Infrastructure such as roads, pipe borne water and electricity are key to societal development as far as this century is concerned.
The Federal Capital Territory (FCT), which has over the years gulped huge capital expenditure on infrastructure especially during its formative stages, is deeply embroiled in lack of the aforementioned necessities of good living, especially in its satellite towns and rural areas.
Presently, all the roads in the Federal Housing Complex at Karu have turned into deep gully erosions and haven of heaps of refuse.

The situation at the Complex deserves urgent intervention, if the houses must not collapse due to erosion.
Similarly, the road leading to Gwagwalada from Kuje is in absolute state of disrepair, despite the fact that the FCT Minister, Senator Bala Mohammed, promised, during the flagging-off of Ishyaku Shaban Tete’s campaign, that the repair would be completed last year.
A few kilometers were haphazardly asphalted after the Minister’s promise, but nothing more ever since.  Due to the deplorable state of the road, motorists experience nightmares plying it every day.
“A journey that shouldn’t take up to fifteen minutes takes almost an hour because the road is bad.
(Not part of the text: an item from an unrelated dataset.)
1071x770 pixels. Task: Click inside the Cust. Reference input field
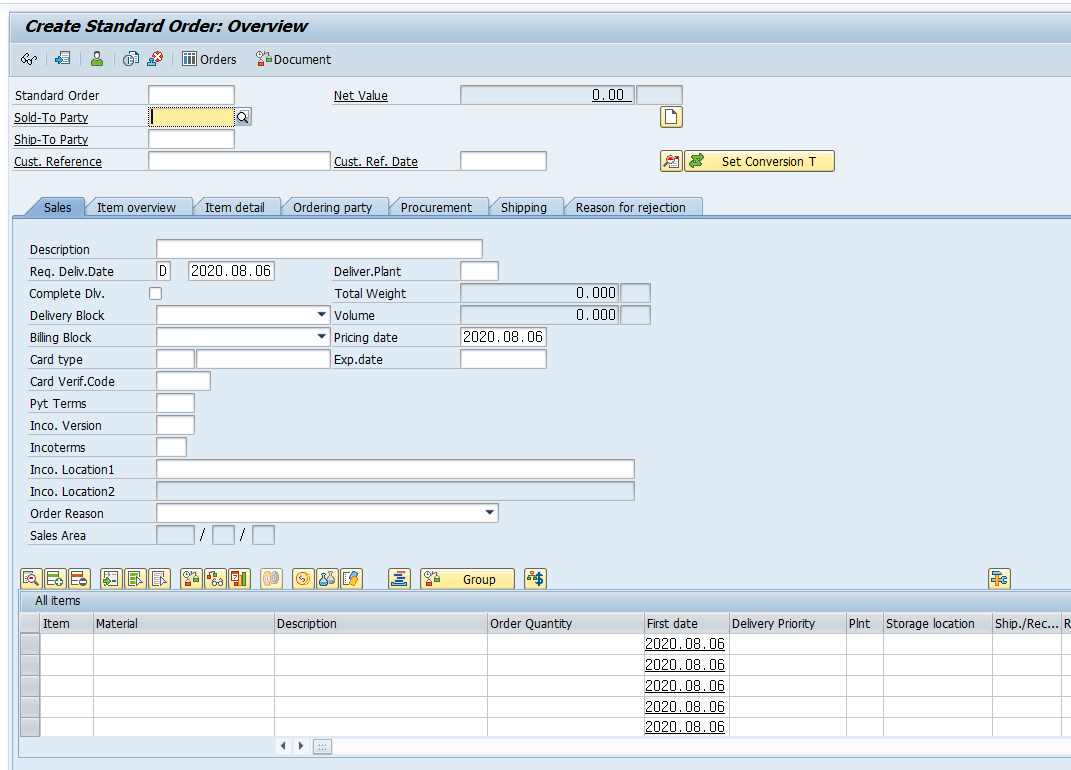point(238,160)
We really want the authorities to help us and repair the road,” a motorist told Blueprint.

Gwagwalada, where the University of Abuja, Abuja Specialist Hospital and a few other federal institutions are located, is equally yearning for attention in terms of roads.
Though a few of them are good, many of them need to be upgraded. Drainages also need to be dug on their flanks to add to their life-spans as well as to beautify them.
Lack of drainages has added to the problems already created on the roads by heavy rainfall. Though there have been appreciable progresses in power sector in the town, a lot still needs to be done to reach every nook and cranny; because presently, some areas rarely see it. Zuba, a ward in Gwagwalada Area Council,  is the worst hit, as residents of an area called Ikwa lamented to Blueprint that they had spend three months with only one blink of it.
The importance of electricity to the development of the industrial sector cannot be quantified and, as such, enormous task is required to accomplish it.

“To do business in Zuba is hell. No light. You only see electric poles, consequently, things are expensive here,” a resident, who gave his name s Musa, lamented.
Pipe borne water which is key to healthy living, going by the saying that water sustains life, shouldn’t  be lacking in the FCT, considering its prestige, but in the rural areas and the satellite towns, it is not available. Having known the importance of good drinking water to healthy living, its availability should be enhanced with vigour.
However, while the FCT Administration must be commended for the token development it has achieved, it is necessary to insist that more efforts are required at the rural areas and the satellite towns.
To salvage the situation, there should be collaboration among the stakeholders, especially the Area Council chairmen whose responsibilities are to ensure rapid development of the communities that make up their respective councils.
However, a key factor that would trigger development in the rural areas is construction of roads. Roads would make transportation of farm produce from the hinterland to the city easy, affordable and quicker.